Hoge Raad, 24-09-2021, ECLI:NL:HR:2021:1348, 19/02338
Hoge Raad, 24-09-2021, ECLI:NL:HR:2021:1348, 19/02338
Gegevens
- Instantie
- Hoge Raad
- Datum uitspraak
- 24 september 2021
- Datum publicatie
- 24 september 2021
- ECLI
- ECLI:NL:HR:2021:1348
- Formele relaties
- Conclusie: ECLI:NL:PHR:2020:1212
- Conclusie: ECLI:NL:PHR:2020:1223
- In cassatie op : ECLI:NL:GHDHA:2019:3985
- Zaaknummer
- 19/02338
Inhoudsindicatie
Accijns; art. 2, lid 1, aanhef en letter b, en art. 80 Wet op de accijns; art. 34 Uitvoeringsbesluit accijns; art. 54 Uitvoeringsregeling accijns; Mededeling 61; motorbenzine en gasolie in sloptanks van een tankschip; aantonen herkomst van inhoud sloptanks; resten van vervoerde ladingen?
Uitspraak
HOGE RAAD DER NEDERLANDEN
BELASTINGKAMER
Nummer 19/02338
Datum 24 september 2021
ARREST
in de zaak van
de STAATSSECRETARIS VAN FINANCIËN
tegen
[X] te [Z] (hierna: belanghebbende)
op het beroep in cassatie tegen de uitspraak van het Gerechtshof Den Haag van 5 april 2019, nr.

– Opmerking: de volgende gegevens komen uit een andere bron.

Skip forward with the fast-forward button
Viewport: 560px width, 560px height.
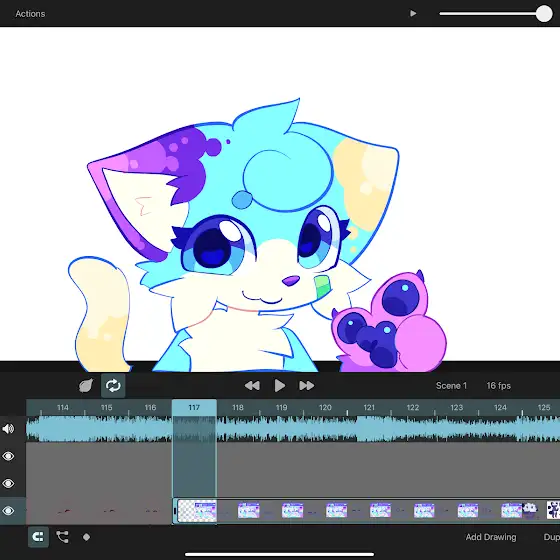click(306, 386)
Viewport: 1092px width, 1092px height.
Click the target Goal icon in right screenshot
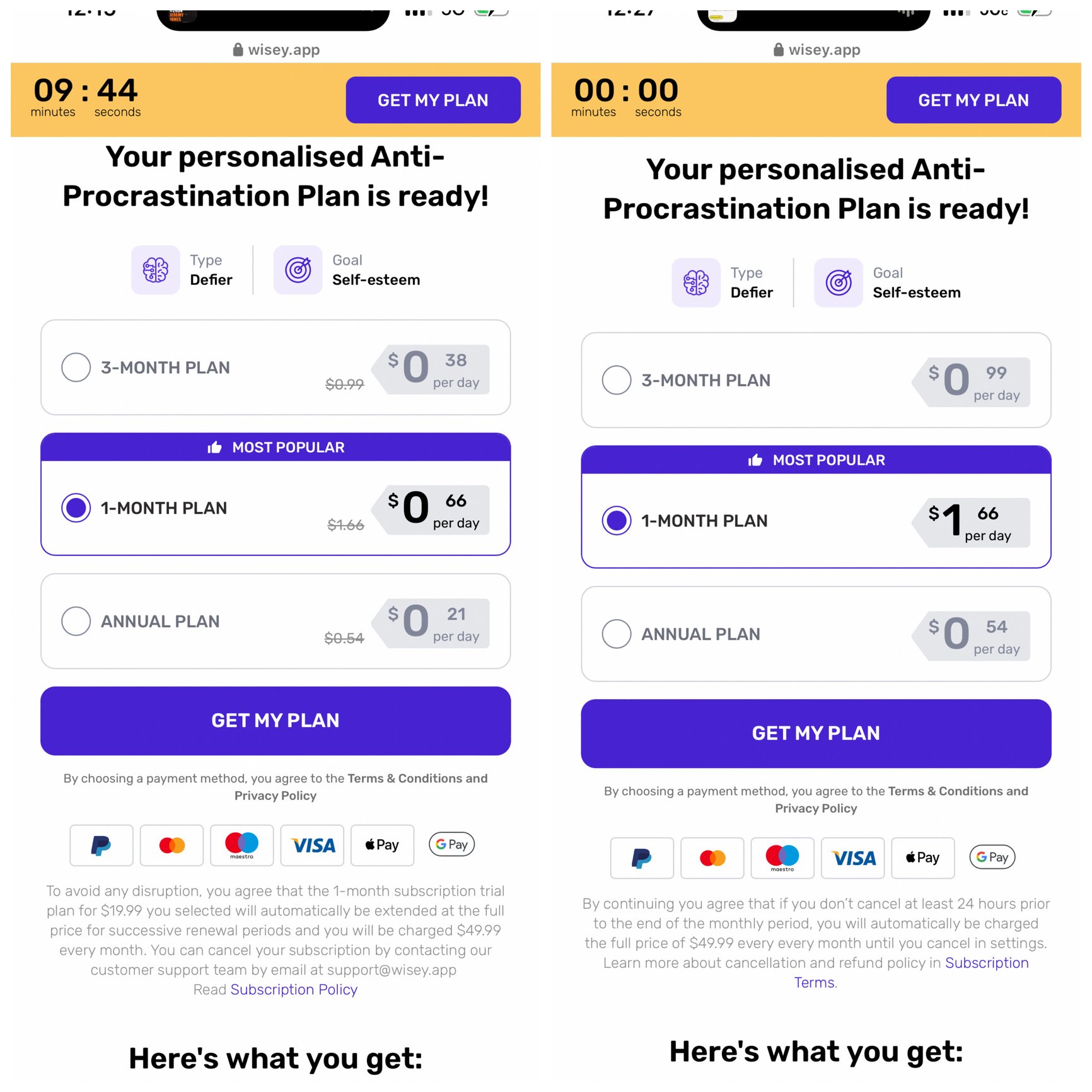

BK-18/00970, op het hoger beroep van belanghebbende tegen een uitspraak van de Rechtbank Den Haag (nr. SGR 18/1475) betreffende aan belanghebbende opgelegde naheffingsaanslagen in de accijns en in de voorraadheffing, en de daarbij gegeven beschikking inzake belastingrente. De uitspraak van het Hof is aan dit arrest gehecht.
1 Geding in cassatie
De Staatssecretaris, vertegenwoordigd door [P], heeft tegen de uitspraak van het Hof beroep in cassatie ingesteld. Het beroepschrift in cassatie is aan dit arrest gehecht en maakt daarvan deel uit.

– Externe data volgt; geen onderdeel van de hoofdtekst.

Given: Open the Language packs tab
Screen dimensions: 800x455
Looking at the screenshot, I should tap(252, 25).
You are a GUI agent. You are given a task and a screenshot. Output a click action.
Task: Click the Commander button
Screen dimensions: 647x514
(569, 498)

Belanghebbende, vertegenwoordigd door M.J. van Dam, heeft een verweerschrift ingediend.
De Advocaat-Generaal C.M. Ettema heeft op 31 december 2020 geconcludeerd tot ongegrondverklaring van het beroep in cassatie.1
2 Uitgangspunten in cassatie
2.1.1 Belanghebbende is een internationaal opererende ondernemer die in opdracht van derden diverse vloeistoffen over water vervoert naar bestemmingen binnen en buiten Nederland. Hij is eigenaar van een motortankschip met een ladingcapaciteit van 2.930 m3 (hierna: het schip). Belanghebbende gebruikt het schip om diverse vloeistoffen, waaronder minerale oliën en olieproducten, achtereenvolgend te vervoeren.
Naast tanks voor de lading (ladingtanks) beschikt het schip over twee zogenoemde sloptanks, een aan stuurboord en een aan bakboord. Sloptanks dienen voor de tijdelijke opslag van lading die na lossing als restlading (niet verontreinigd restant) of als residu (verontreinigd restant) achterblijft in de ladingtanks en pijpleidingen van een tankschip wanneer die resten en/of residuen niet met een volgende lading mogen worden vermengd.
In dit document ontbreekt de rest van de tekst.